And I do mean “a” zombie. By my count there was one — “Kimberly,” the cashier whom Travis couldn’t quite muster the strength to liquidate. Which brings the grand total of zombies in the last two episodes to, uh, one.
I’ve soured on this show and not just because the nature of a weekly grumble thread requires me to. Increasingly I don’t see what it adds to the original series. Scott Meslow at The Week writes that the moral of last night’s story is that “If you’re going to survive, you’d better be ruthless.” Yes, that’s … also the moral of every episode of “The Walking Dead,” including every episode that deals with Rick’s crisis over how ruthless he needs to be to serve as an effective leader, which is pretty much every episode.

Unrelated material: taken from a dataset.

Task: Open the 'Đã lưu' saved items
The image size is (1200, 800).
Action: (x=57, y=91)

The only wrinkle last night was that Salazar is revealed to be a sort of proto-Rick, a guy who made his pact with the devil in the name of survival back in El Salvador as a torturer and who’s now forced to reclaim that role during the apocalypse. Except it’s not clear why he feels forced. The kidnapped soldier seems pretty forthcoming even before the torture begins, and he seems sweet enough on Ofelia that he might spill the beans about what “Cobalt” means even without a straight razor being taken to this forearm. It might have added something interesting if Salazar had clearly enjoyed torturing the soldier, raising the question of how much ruthlessness committed in the name of survival is a matter of circumstance and how much is sadistic people using the moment as an excuse to indulge their cruelty. But no, Salazar’s pretty grim about the whole thing, just like Rick Grimes would be. Zzzzzz. (Although this may be the first TV show since “24” to make the case that torture really does work.)

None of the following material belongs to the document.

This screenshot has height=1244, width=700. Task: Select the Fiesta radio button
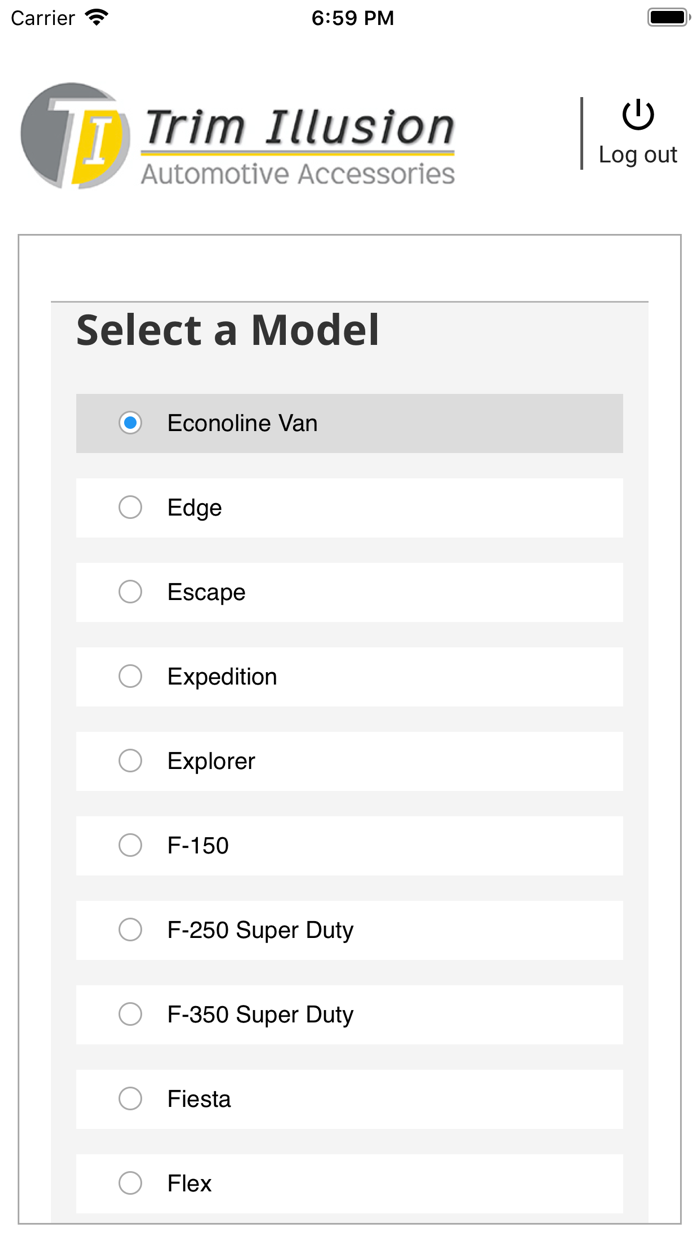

I don’t understand why the military seems so easily routed by the zombies either, although veteran David French argues somewhat persuasively not to underestimate the effect that deteriorating morale during a zombie apocalypse would have on the troops. I can see that, just like I can also see how even a well armed contingent of soldiers could be overwhelmed inside a city overrun by hundreds of thousands of zombies on every side. If you get surrounded with no way to resupply, you’ll run out of bullets eventually. Simple as that. Except … we’re not yet at that point where swarms of zombies are roaming the streets, in which case it’s hard for me to imagine a scenario in which six reasonably well-trained Guardsmen armed with M-16s could ever find themselves cut off inside a building and overrun by unarmed, slow-moving undead stiffs. It seemed like the unit that went into that building last night to rescue another unit that was in trouble lasted about five seconds before several of them were killed and the rest ran away. Paint me a picture of how that happens, even with bad morale. Watching that, I thought back to the end of “Night of the Living Dead,” where rednecks in rural Pennsylvania head out into the countryside with their rifles and turn the apocalypse into a turkey shoot, essentially. That seems far more realistic to me than the idea of military units disintegrating against big numbers. A big city would be more challenging due to the density and the lack of armed civilians, but still. These aren’t half-drunk hunters stumbling around looking for targets, they’re U.S. soldiers who’ve been trained in tactics. Is there any reason they’re having a difficult time at this stage of the zombie bloodletting apart from the fact that the writers are eager to move on to the post-military pure-anarchy stage of the apocalypse?
Ah well. At least we got to meet that guy in the suit in the military holding pen with Nick the junkie, the first genuinely interesting character the show’s produced. If everyone but him ends up being killed off in the season finale, I’d say it’s worth giving the first few episodes of season two a shot. Until then, though, we’re stuck waiting for the predictable climax next week, in which Salazar cuts the chains on the doors of the local arena to free the thousands of zombies inside, ensuring that the military will be too preoccupied with the undead to execute their “Cobalt” orders the next morning. Exit question: What exactly does “Cobalt” entail? The kidnapped soldier says it involves “humane termination of…” but never finishes his sentence. Is it humane termination of those suspected to be infected or humane termination of all civilians, i.e. mass murder of the population to destroy their bodies before they can eventually become zombies? In that case, why didn’t the soldiers kill everyone in the neighborhood expeditiously when they first got there? Why hang around for weeks waiting to put the order in effect?